QR2.3.2 Time Travel

An object that constantly exists in space has left and right parts so if it constantly exists in time, it could also have past and future parts. Minkowski interpreted Einstein’s relativity to be that objects exist in a spacetime matrix at (x, y, z, t) points where t is time, and so travel along four-dimensional world lines in space and time. This allows a block theory of time, where the present is just a slice of a larger block of past and future events, giving a time capsule that could be browsed like the pages of a book (Barbour, 1999), p31. If matter exists on the landscape of time, then time travel is indeed possible because the past and the future exist right now.

The equations of relativity allow time travel, but that doesn’t make it so, because equations aren’t theories. For example, the equations of movement assume that all of an object’s mass exists at its center of gravity, but it isn’t actually so. It follows that when physicists say time travel is based on general relativity, they mean it is based on Minkowski’s interpretation of it, which is a mathematical model not a theory.

Actually, no physical evidence at all supports time travel, and assuming it is so creates unsolvable paradoxes. For example, Minkowski’s interpretation allows closed time-like curves, where an object’s world line returns it to its start point just as an object can return to where it was in space, but this means it can collide with itself! A block theory of time allows the following paradoxes:

  • The grandfather paradox: A man travels back in time to kill his grandfather, but then couldn’t be born, so he couldn’t kill him. Backward time travel lets an entity prevent its own cause, so causality breaks down. It follows that there can be going back in time or causality, but not both.
  • The toast paradox: I go forward in time to see myself having toast for breakfast, then return, but next morning I decide not to, so I didn’t go forward in time. Forward time travel assumes a fixed future so it denies future choices. If life is a movie already made, the future is predefined, so random events can’t occur, but they do. It follows that there can be going forward in time or choice, but not both.
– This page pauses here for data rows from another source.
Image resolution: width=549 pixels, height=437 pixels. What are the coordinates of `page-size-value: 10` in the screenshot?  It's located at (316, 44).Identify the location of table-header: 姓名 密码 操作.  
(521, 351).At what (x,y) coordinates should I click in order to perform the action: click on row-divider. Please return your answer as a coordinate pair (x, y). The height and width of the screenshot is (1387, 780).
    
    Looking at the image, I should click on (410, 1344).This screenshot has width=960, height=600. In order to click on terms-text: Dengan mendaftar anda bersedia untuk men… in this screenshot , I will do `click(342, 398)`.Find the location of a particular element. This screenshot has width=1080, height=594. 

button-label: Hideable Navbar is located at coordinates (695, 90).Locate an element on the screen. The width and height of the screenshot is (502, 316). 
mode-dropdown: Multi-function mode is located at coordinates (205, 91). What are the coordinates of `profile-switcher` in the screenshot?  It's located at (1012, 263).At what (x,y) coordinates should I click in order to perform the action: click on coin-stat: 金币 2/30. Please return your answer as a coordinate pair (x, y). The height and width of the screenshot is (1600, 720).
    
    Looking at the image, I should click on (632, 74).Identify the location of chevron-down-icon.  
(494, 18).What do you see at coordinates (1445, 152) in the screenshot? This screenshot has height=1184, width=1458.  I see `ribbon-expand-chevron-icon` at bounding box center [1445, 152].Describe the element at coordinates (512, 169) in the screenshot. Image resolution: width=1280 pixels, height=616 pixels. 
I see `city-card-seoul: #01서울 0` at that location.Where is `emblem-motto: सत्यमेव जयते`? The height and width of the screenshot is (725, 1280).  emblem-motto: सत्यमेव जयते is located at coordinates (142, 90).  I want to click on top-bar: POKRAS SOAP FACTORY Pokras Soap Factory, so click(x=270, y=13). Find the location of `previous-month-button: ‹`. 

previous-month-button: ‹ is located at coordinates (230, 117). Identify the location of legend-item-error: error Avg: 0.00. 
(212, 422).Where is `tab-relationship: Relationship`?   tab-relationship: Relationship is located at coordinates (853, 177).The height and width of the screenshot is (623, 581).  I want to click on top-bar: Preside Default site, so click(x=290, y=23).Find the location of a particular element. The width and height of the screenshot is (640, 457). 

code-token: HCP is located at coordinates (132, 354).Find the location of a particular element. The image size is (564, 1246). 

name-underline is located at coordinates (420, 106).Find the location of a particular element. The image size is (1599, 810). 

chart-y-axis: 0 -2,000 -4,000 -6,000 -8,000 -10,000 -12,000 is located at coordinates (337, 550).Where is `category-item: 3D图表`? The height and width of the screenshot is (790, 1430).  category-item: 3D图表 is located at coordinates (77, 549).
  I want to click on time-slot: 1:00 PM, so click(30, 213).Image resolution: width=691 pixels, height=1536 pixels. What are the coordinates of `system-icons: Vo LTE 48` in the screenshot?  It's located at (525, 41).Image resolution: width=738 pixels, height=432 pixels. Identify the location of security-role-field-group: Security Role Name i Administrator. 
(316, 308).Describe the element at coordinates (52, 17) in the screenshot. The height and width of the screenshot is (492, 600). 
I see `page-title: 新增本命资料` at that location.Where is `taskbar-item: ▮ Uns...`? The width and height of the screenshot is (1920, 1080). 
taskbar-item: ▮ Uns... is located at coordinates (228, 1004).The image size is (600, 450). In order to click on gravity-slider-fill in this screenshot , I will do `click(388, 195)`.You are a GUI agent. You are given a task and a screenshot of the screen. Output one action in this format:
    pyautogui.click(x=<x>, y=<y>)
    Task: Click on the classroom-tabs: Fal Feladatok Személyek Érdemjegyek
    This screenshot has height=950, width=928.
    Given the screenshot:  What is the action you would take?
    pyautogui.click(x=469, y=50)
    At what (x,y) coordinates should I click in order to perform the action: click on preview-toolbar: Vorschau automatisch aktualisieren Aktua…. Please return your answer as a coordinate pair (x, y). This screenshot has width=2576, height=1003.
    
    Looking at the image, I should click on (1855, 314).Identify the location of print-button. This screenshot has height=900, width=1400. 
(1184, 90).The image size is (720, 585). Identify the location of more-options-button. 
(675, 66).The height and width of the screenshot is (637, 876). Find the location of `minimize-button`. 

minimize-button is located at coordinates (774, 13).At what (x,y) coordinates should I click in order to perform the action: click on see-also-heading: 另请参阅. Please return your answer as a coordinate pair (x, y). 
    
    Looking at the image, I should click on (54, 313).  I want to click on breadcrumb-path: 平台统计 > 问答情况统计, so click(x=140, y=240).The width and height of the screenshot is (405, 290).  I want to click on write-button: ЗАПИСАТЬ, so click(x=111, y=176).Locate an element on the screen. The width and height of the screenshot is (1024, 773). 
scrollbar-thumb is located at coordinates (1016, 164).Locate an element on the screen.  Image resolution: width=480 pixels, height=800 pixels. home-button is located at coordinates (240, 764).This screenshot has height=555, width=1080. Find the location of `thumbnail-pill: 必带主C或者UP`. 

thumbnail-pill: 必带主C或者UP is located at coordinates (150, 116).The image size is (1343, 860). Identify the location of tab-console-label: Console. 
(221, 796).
Going back in time denies causality, and going forward in time denies choice, but physics requires both. Without causality, it must allow magic, but it doesn’t, and without choice, it must deny randomness, but it doesn’t. Physics rejected Newton’s idea that reality is painted upon the canvas of space, and making that canvas spacetime doesn’t improve this. After all, if we ever learn to travel in time, wouldn’t we immediately go back in time to fix past errors? Like the multiverse fantasy, time travel is great science fiction but poor science. It follows that if physics accepts causality and choice, it must deny time travel.